Американцы же, напротив, сделали очень многое для победы китайской компартии. Еще в 1944 году Мао вел активные переговоры с представителями США (миссия генерала П. Дж. Хэрли), выражая готовность к сотрудничеству. Вождь китайских коммунистов какое-то время даже подумывал о том, чтобы сменить название своей партии — с «коммунистической» на «демократическую» (в Штатах тогда как раз правила именно демпартия). А в январе 1945 года начались секретные переговоры КПК с представителями госдепа США, во время которых Мао прощупывал возможность личной встречи с Рузвельтом.
В дальнейшем «штатники» очень даже основательно помогли маоистам. В декабре 1945 года Дж. Маршалл, сменивший Хэрли на посту главы американской миссии в Китае, вынудил Чан Кайши пойти на перемирие с коммунистами. А ведь армия националистов успешно громила коммунистические войска Мао. Тем самым американцы спасли КПК от полного военного разгрома.
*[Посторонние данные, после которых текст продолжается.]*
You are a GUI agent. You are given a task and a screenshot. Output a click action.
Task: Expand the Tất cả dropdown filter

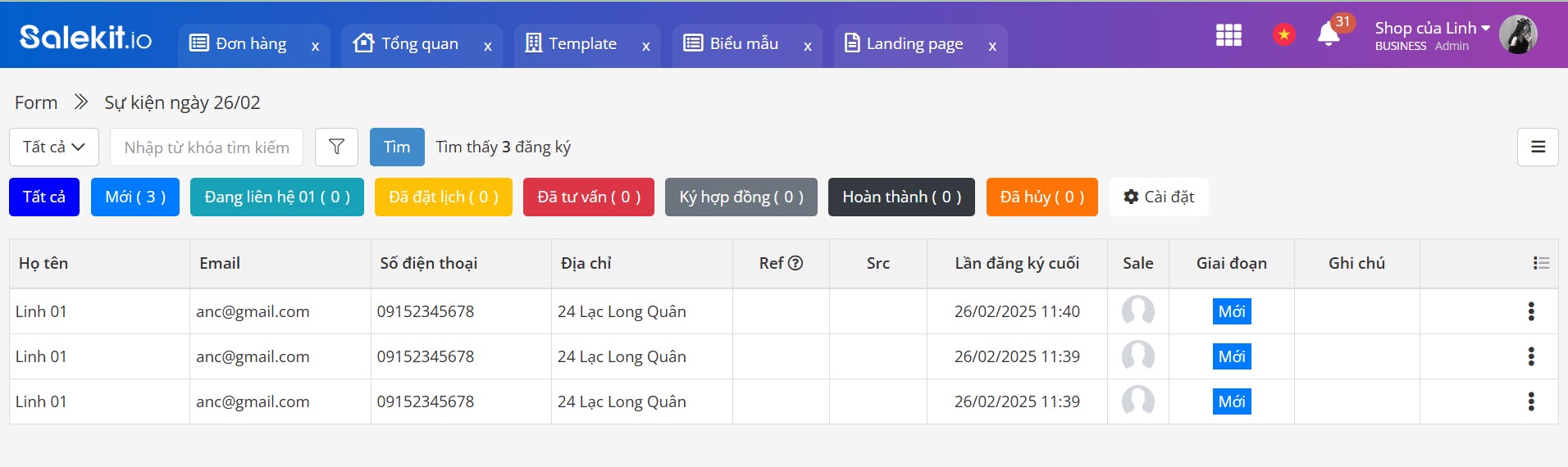53,147
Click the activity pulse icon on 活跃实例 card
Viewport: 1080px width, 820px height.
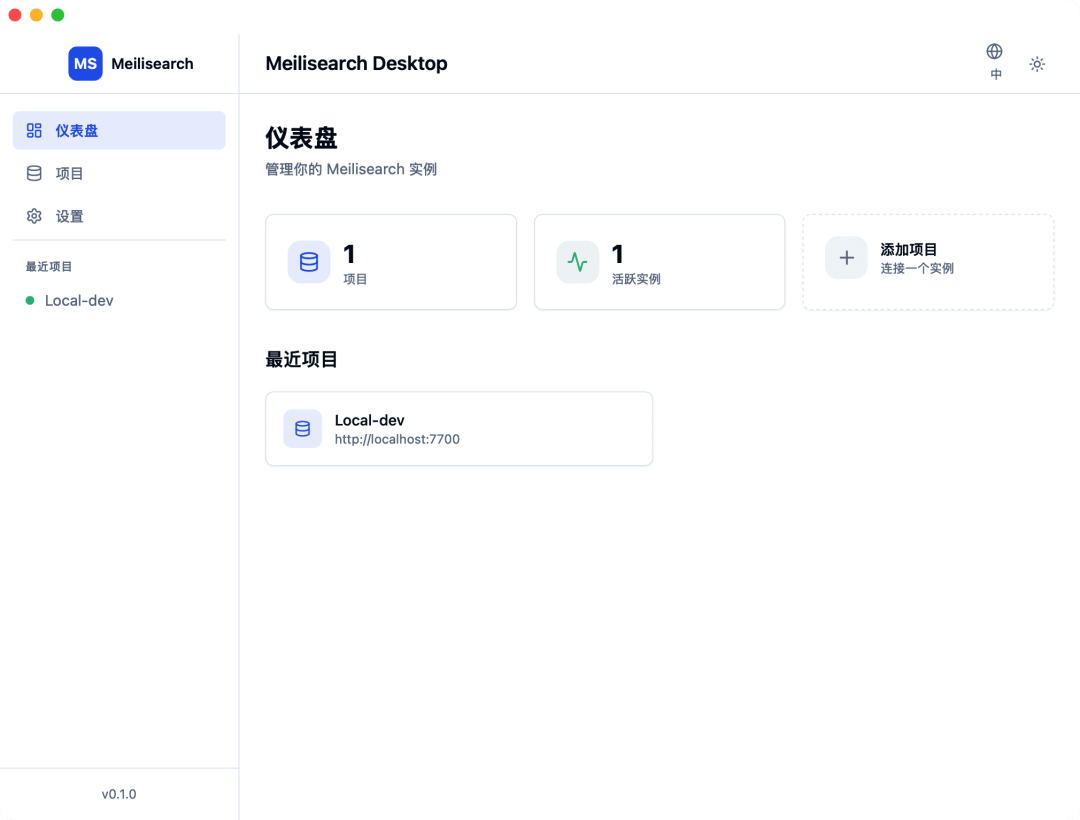(577, 262)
Дальше — больше. «Полугосударственная организация — Институт тихоокеанских отношений — практически определяла американскую политику в Китае в течение пятнадцати лет. Это влияние значительно способствовало поражению Чан Кайши. Например, в правительственные круги передавалась информация, изображавшая китайских коммунистов как демократов и сторонников земельной реформы. В результате Чан Кайши было предложено ввести в состав правительства коммунистов. Когда он отказался, полностью были прекращены поставки из США. Разработанная институтом финансовая политика вызвала колоссальную инфляцию в Китае и массовое недовольство населения режимом Чан Кайши. Эта политика поощрялась Министерством финансов под руководством Уайта и представителя этого министерства в Китае, Соломона Адлера…» (И. Шафаревич. «Была ли перестройка акцией ЦРУ?»)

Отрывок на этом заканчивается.